AviSynth+ is a fork of the official AviSynth 2.xx, introducing long-sought features such as 64-bit support, multithreading, deep color spaces, support for recent compilers, new scripting constructs (new control-flow constructs such as loops), and increased performance in many areas. At the same time it retained 100% compatibility to the AviSynth 2.5/2.6 series, both for filters and host applications. At the time of writing (2023-06), it is also actively maintained.

==AviSynth for non-Windows operating systems==

AviSynth 2.xx may be used under operating systems other than Windows through the use of Wine. To work on scripts VirtualDub/VirtualDubMod can be used as on Windows. To interface between AviSynth under Wine and for example FFmpeg running on a Linux host, Avs2YUV can be used. Avs2YUV is a Windows command line program that is run under Wine and renders the output of an AviSynth script to stdout that is then piped to FFmpeg. Avs2YUV also supports writing to a named pipe.

There is a Linux port of AviSynth called AvxSynth.

==AviSynth compatible programs==

| Program name | License | Comments | Homepage |
|---|---|---|---|
| Adobe Premiere Pro | Proprietary, commercial | Version 6.0 and later (up to and including CS4) have an AviSynth import plugin available. | Premiere AviSynth import plugin |
| Avanti GUI | Proprietary, freeware | Avanti GUI is a free front-end for FFmpeg with the option to insert AviSynth as pre-processor. | Avanti GUI |
| AvsPmod | GPL | AvsPmod is AviSynth script editor with builtin player, syntax highlighting and code autocompletion. | AvsPmod |
| Cinema Craft Encoder | Proprietary | Cinema Craft Encoder is a commercial MPEG-2 encoder that supports AviSynth input. | Cinema Craft |
| FFmpeg | LGPL2.1+, GPL 2+ | FFmpeg compiled for Windows can receive AviSynth input | instructions |
| GOM Player | Proprietary, freeware, ad-supported | Can play .avs files |  |
| Media Player Classic | GPL | Media Player Classic is capable of loading and playing AviSynth scripts. The 32-bit version is needed. | Media Player Classic |
| Microsoft Expression Encoder | Proprietary, freemium | Microsoft Expression Encoder can import and transcode .avs files. |  |
| MPlayer | GPL | MPlayer can play .avs files |  |
| Nero Multimedia Suite | Proprietary, commercial | Nero Showtime can play .avs files |  |
| SUPER | Proprietary, freeware, ad-supported | SUPER (Simplified Universal Player, Encoder and Renderer) is freeware from eRightSoft that can encode most common video formats and has full AviSynth support. | SUPER |
| TMPGEnc | Shareware/freeware | TMPGEnc is a free MPEG-1 and MPEG-2 encoder.
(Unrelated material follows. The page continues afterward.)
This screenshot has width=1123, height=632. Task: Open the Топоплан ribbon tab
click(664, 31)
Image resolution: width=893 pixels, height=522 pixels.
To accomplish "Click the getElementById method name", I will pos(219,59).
TMPGEnc Plus and TMPGEnc Express are commercial versions of TMPGEnc that include enhanced functionality, as well as the removal of a 30-day restriction on MPEG-2 encoding present in TMPGEnc. | Pegasys Inc. |
| Total video converter | Proprietary, trialware | Total video converter has an AviSynth import plugin available. | Total Video Converter |
| VirtualDub | GPL | VirtualDub is a widely used all-purpose video converter. | VirtualDub |
| VirtualDubMod | GPL | VirtualDubMod contains several AviSynth-specific features such as explicit support for AviSynth scripts, an AviSynth script editor, and more. However, it has not been updated since 2006 and contains many bugs. | VirtualDubMod |
| Windows Media Player | Proprietary, component of Windows / freeware | Windows Media Player is capable of loading and playing AviSynth scripts, so it is a good choice for simple playback and testing. It may require some registry tweaks to get it working. | Windows Media Home |

In addition, several programs have now been created which accept only AviSynth scripts as input - thereby simplifying the programs themselves but giving users the full power of AviSynth for input.
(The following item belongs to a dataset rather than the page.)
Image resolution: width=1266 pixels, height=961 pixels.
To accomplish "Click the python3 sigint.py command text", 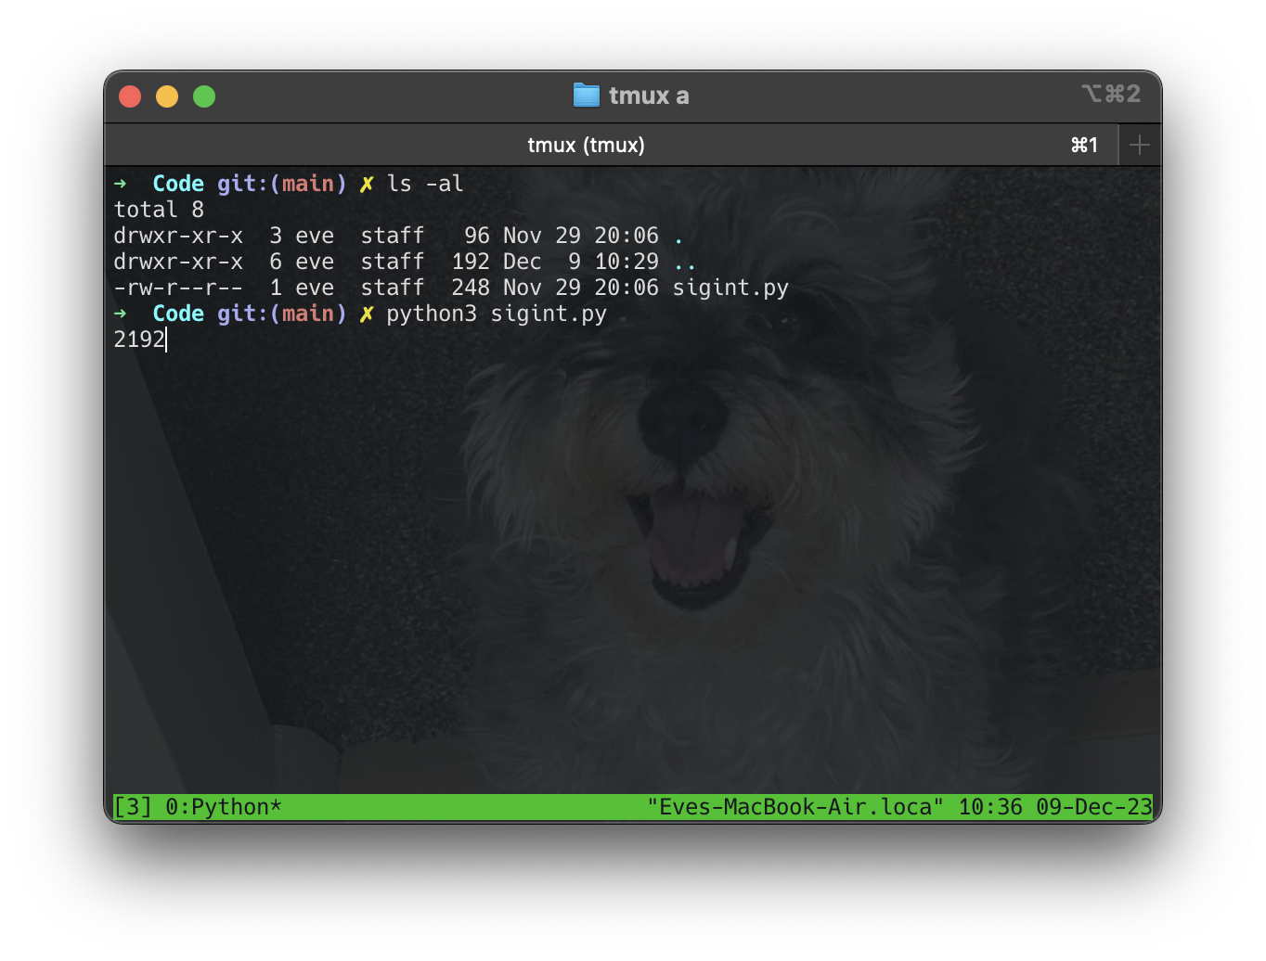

There are also several batch encoding applications that tie together AviSynth with command line audio and video encoders and muxers to provide an all-in-one, modular, customizable video encoding application. MeGUI is an example of this kind of application.

Although AviSynth scripts are meant to be easily opened in simple text editing programs, there are several editors meant especially for editing AviSynth scripts such as AvsPMod.